L’ADN a parlé. Ötzi avait les yeux marron et était du groupe sanguin O. C’est ce qu’a découvert – entre autres – une équipe internationale en réalisant le premier séquençage complet du génome de « l’homme des glaces » retrouvé momifié en 1991 dans les Alpes italiennes (Nature communication, 1er mars 2012). Si en 2008, un premier décodage de l’ADN mitochondrial avait pu être réalisé, cette nouvelle étude, qui concerne l’ADN du noyau, nous en apprend beaucoup plus sur cet homme de 5300 ans.

Deux chercheurs prélèvent des échantillons de l'homme des glaces. Les docteurs Eduard Egarter (gauche) et Albert Zink (droite) en train de prélever des échantillons de l'homme de glace. Novembre 2010. © Samadelli Marco/EURAC

Ötzi avait ainsi une santé fragile. L’étude de son ADN montre qu’il était intolérant au lactose. Une spécificité qui s’explique notamment par le fait que l'élevage était encore peu répandu en Europe au néolithique. Elle révèle aussi des prédispositions génétiques au développement de maladies coronariennes. L’observation de calcifications vasculaires sur la dépouille momifiée tend à confirmer cette thèse. Par ailleurs, les chercheurs ont pu détecter des séquences d’ADN correspondant à 60% au génome de la bactérie Borrelia burgdorferi, responsable de la maladie de Lyme. Cette découverte fait d’Ötzi le premier cas connu touché par cette infection.

Le cousin corse

Reconstitution d'Ötzi exposée au musée d'archéologie de Bolzano, en Italie. © South Tyrol Museum of Archaeology/EURAC/Marco Samadelli-Gregor Staschitz

Autre surprise, la lignée d’Ötzi ne se serait pas éteinte ! Les chercheurs ont comparé son génome avec celui de 1 300 Européens contemporains, et ont constaté qu'il partageait jusqu'à 25% de son patrimoine génétique avec certaines populations du sud de la Corse et de Sardaigne. Une similitude qui chute en deçà des 1% pour les autres Européens.

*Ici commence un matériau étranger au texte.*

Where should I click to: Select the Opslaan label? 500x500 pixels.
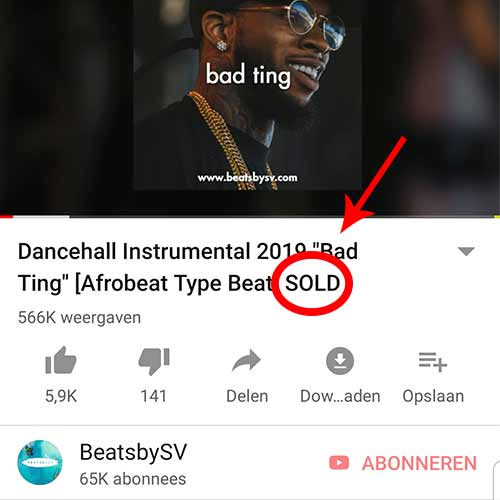[x=433, y=397]
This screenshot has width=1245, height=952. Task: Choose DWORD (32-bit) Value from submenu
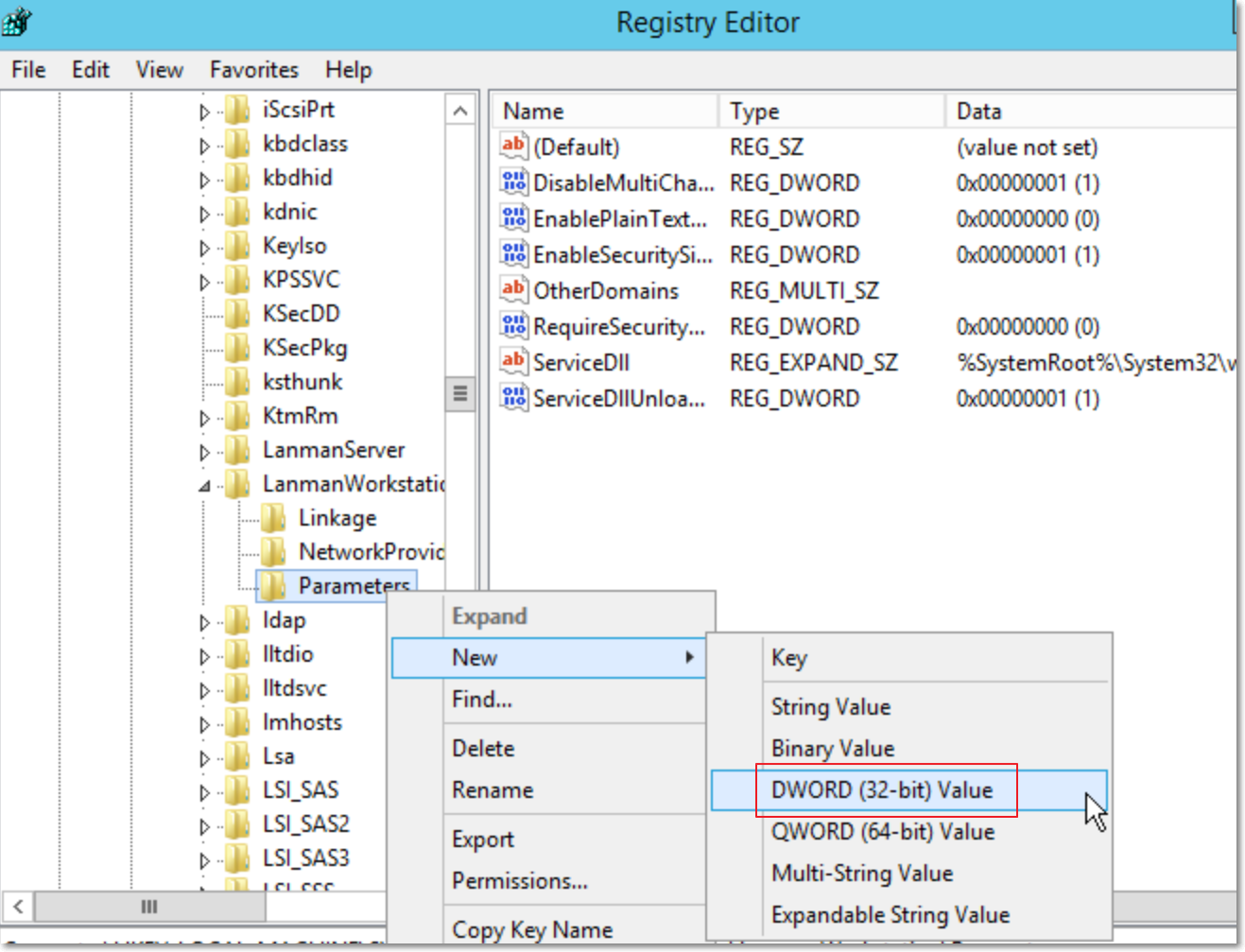(x=881, y=790)
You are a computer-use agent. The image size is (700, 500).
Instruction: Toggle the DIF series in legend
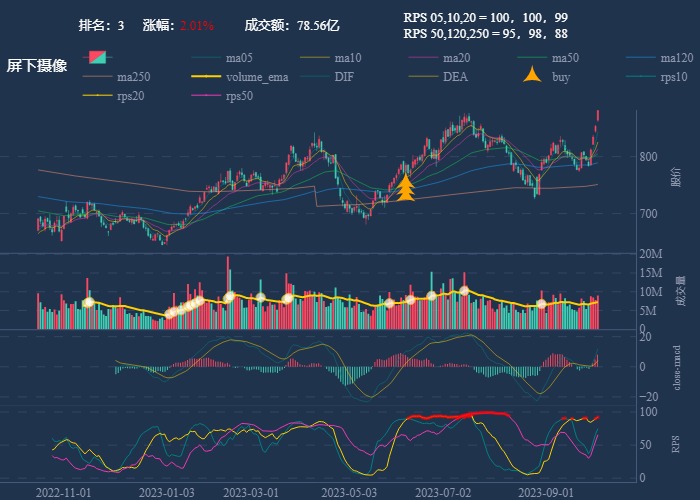pos(343,77)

On savait que ce barbu de 45 kg mesurait 1,59 m. On connaissait aussi son âge : 45 ans. Les archéologues ont même pu déterminer les circonstances tragiques de sa mort. Il ne manquait plus que des détails génétiques pour achever le portrait d’Ötzi. Avec le séquençage complet de son génome, c’est aujourd’hui chose faite.

Une mort tragique

Ötzi a été agressé par un groupe d'hommes. C'est  en tout cas la thèse communément admise par les archéologues pour expliquer sa mort. L'autopsie de la dépouille montre qu'une flèche a transpercé son omoplate gauche avant de sectionner une artère, provoquant une hémorragie fatale. Par ailleurs, le sang de quatre hommes retrouvé sur ses affaires personnelles indique qu' Ötzi s'est vaillamment défendu avant de succomber face à des adversaires trop nombreux.